Kelly O'Donnell (born May 17, 1965) is an American journalist. She is the chief justice and national affairs correspondent for NBC News covering the Justice Department. She appears on NBC Nightly News, Today, Meet The Press, and NBC News Now.

==Background==
In 1987, O'Donnell graduated from Northwestern University with a Bachelor of Science in Education degree, focusing on a combined course of study in journalism and public policy.

In the 1990s, O'Donnell served as a reporter and anchor at WJW-TV in Cleveland, Ohio. At this time, O'Donnell worked with former NBC reporter Martin Savidge, when WJW was still a CBS station in Cleveland.

Beginning in 1994, O'Donnell followed a broad range of stories as an NBC News correspondent based in New York City and Los Angeles.

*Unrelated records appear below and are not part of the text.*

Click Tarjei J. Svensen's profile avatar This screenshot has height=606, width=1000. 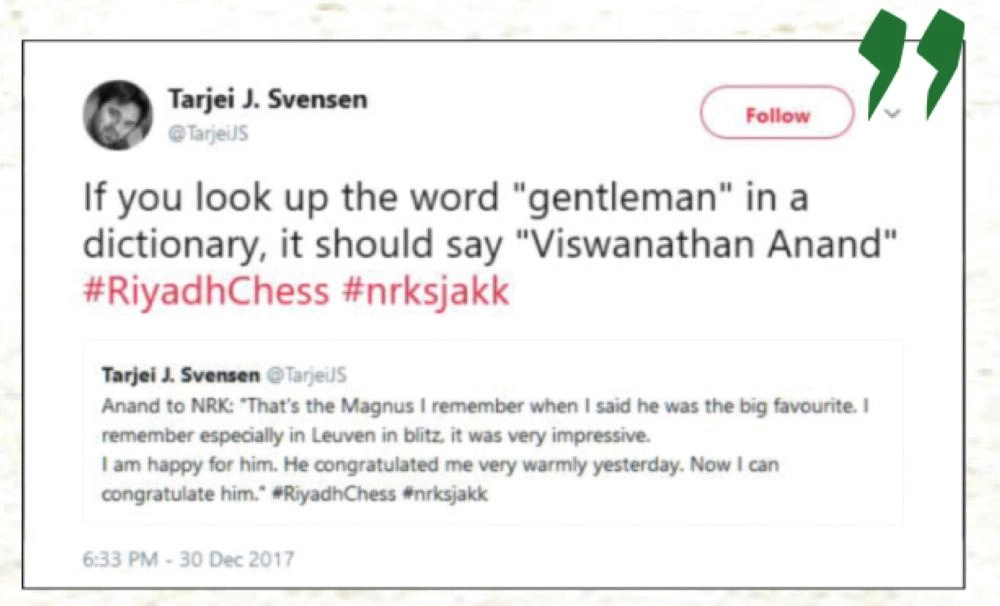[117, 115]
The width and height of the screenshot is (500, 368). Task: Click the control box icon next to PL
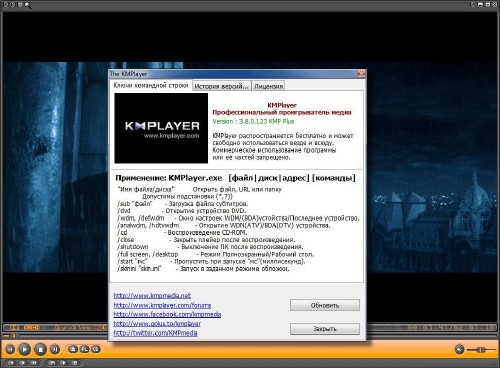[x=96, y=349]
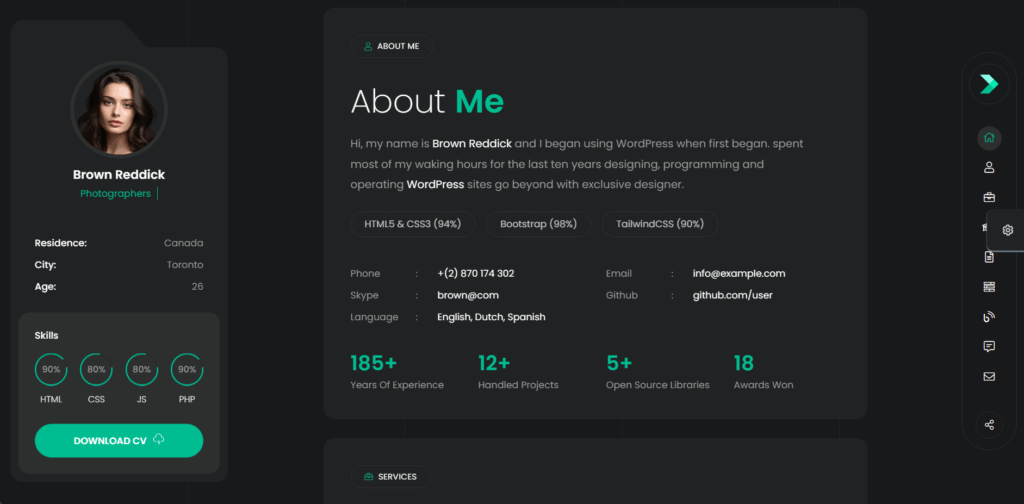Select the portfolio grid icon in the sidebar
This screenshot has height=504, width=1024.
click(989, 287)
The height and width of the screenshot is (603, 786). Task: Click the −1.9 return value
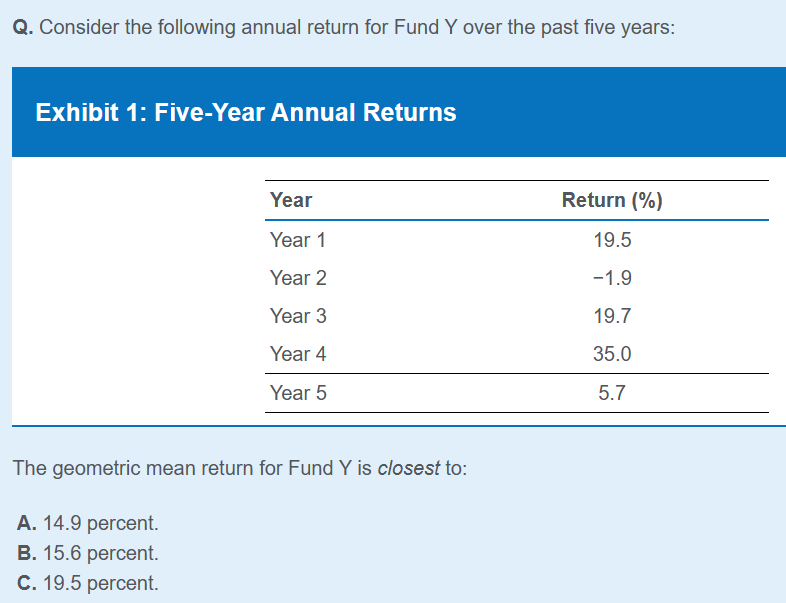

O'Donnell also appeared as a panelist on The Chris Matthews Show. She had served as news anchor and substitute host on the Weekend Today program and the weekend edition of Nightly News. She has contributed reports to the primetime news magazine Dateline NBC. She served as White House correspondent for NBC News during the second term of George W. Bush; following the 2008 presidential campaign season, she became Capitol Hill correspondent.

O'Donnell has covered the Bush administration, Congress, and several presidential campaigns.

In 2016, O'Donnell was the first to report live on television that Hillary Clinton had called Donald Trump over the phone to concede the presidential election.

During the Iraq war, O'Donnell was embedded with the 3rd Infantry Division, stationed in Baghdad and Qatar. In addition, O'Donnell has reported on a wide variety of events, including the Oklahoma City bombing (1995), the O. J. Simpson trial (1995), the September 11 attacks (2001), and the Space Shuttle Columbia disaster (2003). O'Donnell reported on the travels and death of Pope John Paul II. She has also covered both the summer and winter Olympic games.

==Honors==
O'Donnell was inducted into the Cleveland Journalism Hall of Fame in 2011 and the Ohio Radio/Television Broadcasters Hall of Fame in 2004.

She has received the 2014 Alumnae Award and in 2010 the Alumni Merit award from Northwestern University. In 2017, O'Donnell was awarded the Northwestern Alumni Medal—the highest honor given by the Northwestern Alumni Association.

She has received many honors, including Emmy awards, a National Headliner award, a New Hampshire Primary Award for Political Reporting, and Los Angeles Press Club awards.

In 2021, she was elected president of the White House Correspondents' Association for 2023–2024.

==Personal life==
Kelly grew up in Euclid, Ohio. She graduated Villa Angela Academy (later Villa Angela-St. Joseph High School), a Catholic school in Cleveland.

O'Donnell's grandparents on both sides came from Ireland and she maintains Irish citizenship. She is married to J. David Ake.